Complete the following:
a – Reproduce the part of the whistleblower passage between "There are traitors, there" and "own department’s employees.", inclusive.
b – Using the passage on whistleblowers, answer each question on its own line:
(i) How many complaints had Christiane Ouimet received?
(ii) What was the value of Ouimet's severance package?
(iii) Where did Karen Silkwood work as a chemical technician?
c – Carry the passage on whistleblowers forward from its final sentence.

Passage provided:
================================

There are traitors, there are whistleblowers, there are leakers, there are spies.

Exhibit A of this ominous Canadian trend comes, astonishingly, from the very office set up to protect government whistleblowers. Christiane Ouimet, Canada’s first-ever public sector integrity commissioner, resigned last October after her own staff blew the whistle on her to the auditor general. Charged with handling complaints from civil servants about wrongdoing in their workplaces, Ouimet had considered only seven of the 228 complaints she had received worth investigating and none of them proved conclusive. The auditor general, in a report released in December, also found patterns of intimidation and retaliation in Ouimet’s treatment of her own department’s employees.

Ouimet’s defence, by the way, was that she was in fact investigating 15 files, not seven, and that her staff were hostile and jealous. The Conservative government was apparently not wholly dissatisfied with her performance: she received a severance package worth $534,000 in addition to her pension. There are those who might say that she did exactly what she was expected to do—neglect the complaints until they withered away.

In such a climate, it is not surprising that it is hard to identify a Canadian whistleblower who would qualify as a hero/martyr on the scale of the American Karen Silkwood, Britain’s Dr. David Kelly or Israel’s Mordechai Vanunu.

To refresh your memory: Silkwood was a chemical technician and union activist at an Oklahoma nuclear plant. She died under suspicious circumstances after investigating irregularities—and worse—at the plant. Kelly apparently killed himself—although rumours of murder persist—after being unmasked as a major source for the BBC on the issue of Saddam Hussein’s non-existent weapons of mass destruction.

================================

Data shown:
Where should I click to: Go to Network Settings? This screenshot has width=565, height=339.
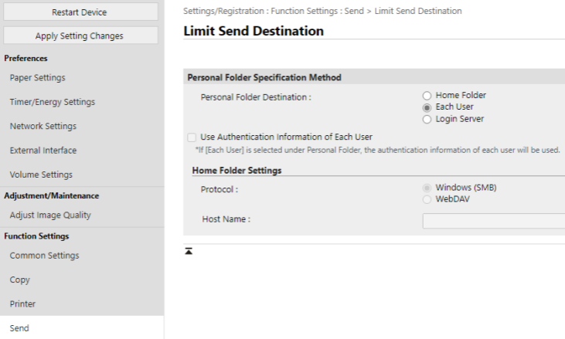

================================

Expected answers:
a –
There are traitors, there are whistleblowers, there are leakers, there are spies.

Exhibit A of this ominous Canadian trend comes, astonishingly, from the very office set up to protect government whistleblowers. Christiane Ouimet, Canada’s first-ever public sector integrity commissioner, resigned last October after her own staff blew the whistle on her to the auditor general. Charged with handling complaints from civil servants about wrongdoing in their workplaces, Ouimet had considered only seven of the 228 complaints she had received worth investigating and none of them proved conclusive. The auditor general, in a report released in December, also found patterns of intimidation and retaliation in Ouimet’s treatment of her own department’s employees.

b –
(i) 228
(ii) $534,000
(iii) At an Oklahoma nuclear plant

c –
Vanunu leaked information about Israel’s nuclear program to the British press in 1986. A Mossad Mata Hari then lured him to Italy, from whence, heavily drugged, he was repatriated to Israel. After a trial, he served 18 years there and was released in 2004 on parole conditions so restrictive that he has twice returned to jail for violating them. They include a ban on talking with anyone who is not an Israeli—a limitation even more draconian than the parole conditions for some of Canada’s G20 protestors. Amnesty International has labelled Vanunu a prisoner of conscience.

But many Israelis regard Vanunu as a traitor rather than a whistleblower. And this is where things get tricky. There are traitors, there are whistleblowers, there are leakers, there are spies. To my mind Vanunu qualifies as a whistleblower because he took his information to the media for general distribution, not to another government for its own advantage as a spy would have done. And there is nothing heroic about a party functionary who leaks damaging revelations about the opposition to the press. Whistleblowers are not seeking personal gain. Their motives are altruistic. Although they may prefer to hide in the shadows, they are taking genuine risks.

And Canada has such people, committed to transparency and prepared to suffer for their good deeds. It is not our way to hound them to death; our country prefers to harass and neglect them into silence.

The most recent major example is diplomat Richard Colvin, who in 2009 testified to a parliamentary committee that Afghan authorities had tortured detainees handed over to them by Canadian troops. His lawyer alleged that Canadian authorities had tried to silence him. Colvin is still employed in intelligence at the Canadian embassy in Washington, but he will no doubt pay a price, no matter who is in power in Ottawa. The intelligence community does not look kindly on squealers.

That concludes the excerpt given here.